### Passage for review
# # #

But it is the Industrial City in North-West England where Cobden worked and formulated his ideas that lends its name to the school of Economic Theory he established - Manchester Liberalism; The ‘Manchester School also promoted pacifism, anti-slavery, freedom of the press and separation of church and state, peace, non-intervention and retrenchment.
It is also worth noting that it is precisely the principles of Manchester Liberalism that underpin UKIP Economic, European and Foreign policy.
"Peace will come to earth when the people have more to do with each other and governments less."
"The great rule of conduct for us in regard to foreign nations is – in extending our commercial relations – to have with them as little political connection as possible."
- Richard Cobden.
Epilogue
Further proof that Manchester Liberalism is the route to a more peaceful and prosperous society is evident in those places where such theories have been rejected, namely the European Union. In its adoption of protectionist schemes such as the Common Agricultural Policy, the EU forces consumers to pay prices around 17%** higher for food than in countries where no such protectionism occurs due to reduction in efficiency, productivity and competition. By placing quotas on farms, instead of allowing the Free Hand of the Markets to determine production levels and prices, the EU undermines markets in developing countries through ‘dumping’ of excessive produce, keeping them in penury and reliant on an ever increasing foreign aid budget.

# # #

### Information
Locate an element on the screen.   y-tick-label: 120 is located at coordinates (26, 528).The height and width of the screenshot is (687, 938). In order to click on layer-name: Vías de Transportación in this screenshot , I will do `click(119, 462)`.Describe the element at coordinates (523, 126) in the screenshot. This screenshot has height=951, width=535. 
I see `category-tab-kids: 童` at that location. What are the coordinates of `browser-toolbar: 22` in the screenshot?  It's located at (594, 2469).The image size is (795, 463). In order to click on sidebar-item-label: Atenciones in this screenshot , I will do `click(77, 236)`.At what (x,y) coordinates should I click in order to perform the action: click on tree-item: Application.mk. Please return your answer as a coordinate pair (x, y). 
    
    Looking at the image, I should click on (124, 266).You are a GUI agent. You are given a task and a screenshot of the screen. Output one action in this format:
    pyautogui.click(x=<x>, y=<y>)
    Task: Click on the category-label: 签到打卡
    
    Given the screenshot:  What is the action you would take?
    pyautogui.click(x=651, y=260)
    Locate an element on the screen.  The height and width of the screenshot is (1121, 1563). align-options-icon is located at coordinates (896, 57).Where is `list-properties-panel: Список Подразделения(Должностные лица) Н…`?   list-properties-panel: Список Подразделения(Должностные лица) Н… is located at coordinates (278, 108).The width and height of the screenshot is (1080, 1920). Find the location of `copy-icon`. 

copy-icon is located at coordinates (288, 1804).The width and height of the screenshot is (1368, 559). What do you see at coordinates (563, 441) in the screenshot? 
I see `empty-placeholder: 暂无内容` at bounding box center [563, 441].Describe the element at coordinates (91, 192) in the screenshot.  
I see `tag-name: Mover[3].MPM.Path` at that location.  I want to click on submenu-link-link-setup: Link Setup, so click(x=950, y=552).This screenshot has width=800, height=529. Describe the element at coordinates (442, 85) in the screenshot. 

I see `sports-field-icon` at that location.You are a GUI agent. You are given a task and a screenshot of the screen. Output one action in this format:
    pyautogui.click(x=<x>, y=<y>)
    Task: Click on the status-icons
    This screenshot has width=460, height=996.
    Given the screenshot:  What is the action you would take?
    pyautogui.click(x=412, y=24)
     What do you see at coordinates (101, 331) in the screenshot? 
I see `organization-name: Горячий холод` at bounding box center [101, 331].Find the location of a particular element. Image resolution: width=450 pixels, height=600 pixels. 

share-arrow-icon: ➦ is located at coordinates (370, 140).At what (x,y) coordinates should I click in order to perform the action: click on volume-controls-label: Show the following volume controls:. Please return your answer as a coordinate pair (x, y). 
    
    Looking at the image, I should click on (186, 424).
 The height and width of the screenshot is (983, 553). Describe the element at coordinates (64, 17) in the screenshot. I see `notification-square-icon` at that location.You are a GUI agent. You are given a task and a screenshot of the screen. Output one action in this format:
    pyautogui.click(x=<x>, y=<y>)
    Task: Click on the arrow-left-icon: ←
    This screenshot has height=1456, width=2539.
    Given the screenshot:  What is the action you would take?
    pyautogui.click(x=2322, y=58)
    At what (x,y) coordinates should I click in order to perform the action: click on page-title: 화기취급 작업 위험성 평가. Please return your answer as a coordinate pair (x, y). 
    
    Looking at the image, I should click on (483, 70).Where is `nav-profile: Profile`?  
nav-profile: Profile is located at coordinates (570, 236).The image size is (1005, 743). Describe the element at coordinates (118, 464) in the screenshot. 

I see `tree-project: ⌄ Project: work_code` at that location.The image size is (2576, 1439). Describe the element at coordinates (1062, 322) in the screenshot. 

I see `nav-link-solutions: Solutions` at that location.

# # #

### Problem requirements
Please quote the passage on Manchester Liberalism in full, word for word. The listing has no connection to the passage on Manchester Liberalism.

### Your solution
But it is the Industrial City in North-West England where Cobden worked and formulated his ideas that lends its name to the school of Economic Theory he established - Manchester Liberalism; The ‘Manchester School also promoted pacifism, anti-slavery, freedom of the press and separation of church and state, peace, non-intervention and retrenchment.
It is also worth noting that it is precisely the principles of Manchester Liberalism that underpin UKIP Economic, European and Foreign policy.
"Peace will come to earth when the people have more to do with each other and governments less."
"The great rule of conduct for us in regard to foreign nations is – in extending our commercial relations – to have with them as little political connection as possible."
- Richard Cobden.
Epilogue
Further proof that Manchester Liberalism is the route to a more peaceful and prosperous society is evident in those places where such theories have been rejected, namely the European Union. In its adoption of protectionist schemes such as the Common Agricultural Policy, the EU forces consumers to pay prices around 17%** higher for food than in countries where no such protectionism occurs due to reduction in efficiency, productivity and competition. By placing quotas on farms, instead of allowing the Free Hand of the Markets to determine production levels and prices, the EU undermines markets in developing countries through ‘dumping’ of excessive produce, keeping them in penury and reliant on an ever increasing foreign aid budget.